CHINA AND NORTH KOREA….Haesook Chae has an interesting op-ed in the LA Times today saying that we’re all misreading China’s motives when they insist on staying aloof in the North Korean crisis:

The key to understanding China’s behavior is realizing that exclusively bilateral talks [between the U.S. and North Korea] could produce what China secretly craves: the removal of the U.S. military presence from the Korean peninsula.

….Ejection of the U.S. military presence is an essential first step toward China’s ultimate long-term goals: reunification with Taiwan and reassertion as the dominant regional power.

And a story in the Washington Post seems to back this up:

Chinese officials complained today to U.S. Secretary of State Colin Powell that the United States is not giving China enough credit for supporting President Bush’s positions on Iraq and North Korea, Chinese sources said.

….”We have gone out of our way to cooperate and coordinate, at least privately, with the United States on Iraq and North Korea,” said Wang Jisi, a leading expert on U.S.-China relations who is familiar with government views on the issue, “but what have we gotten in return?”

Specifically, he said China was looking for some U.S. movement on Taiwan involving decreased arms sales or at least a willingness to take China’s security interests into account.

Bush would certainly not abandon Taiwan, but Rumsfeld has publicly talked about reducing or removing our troops in South Korea and Powell has resumed food aid to North Korea, which helps to stem the problem of refugees swarming across the border into China.
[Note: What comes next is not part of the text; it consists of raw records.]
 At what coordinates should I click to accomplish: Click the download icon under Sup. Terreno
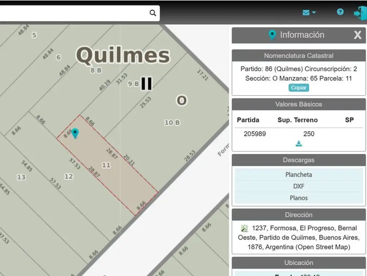tap(299, 144)
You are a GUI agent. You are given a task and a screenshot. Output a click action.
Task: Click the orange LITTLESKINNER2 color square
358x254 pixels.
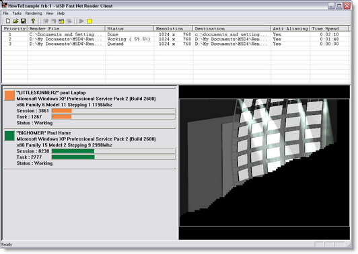[9, 95]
If we’re willing to do this much for China, it’s not inconceivable that we might work some modest deal on arms sales to Taiwan as well.

JFK ended the Cuban Missile Crisis by secretly agreeing to remove U.S. missiles in Turkey in exchange for the Soviet Union removing its missiles from Cuba. I wonder if the same thing is happening here, and six months after the problem is resolved we’ll decide “based on independent review” to remove our troops from South Korea and modify our current arms agreement with Taiwan?

Whatever else is going on behind the scenes, it sure looks like China knows how to drive a hard bargain.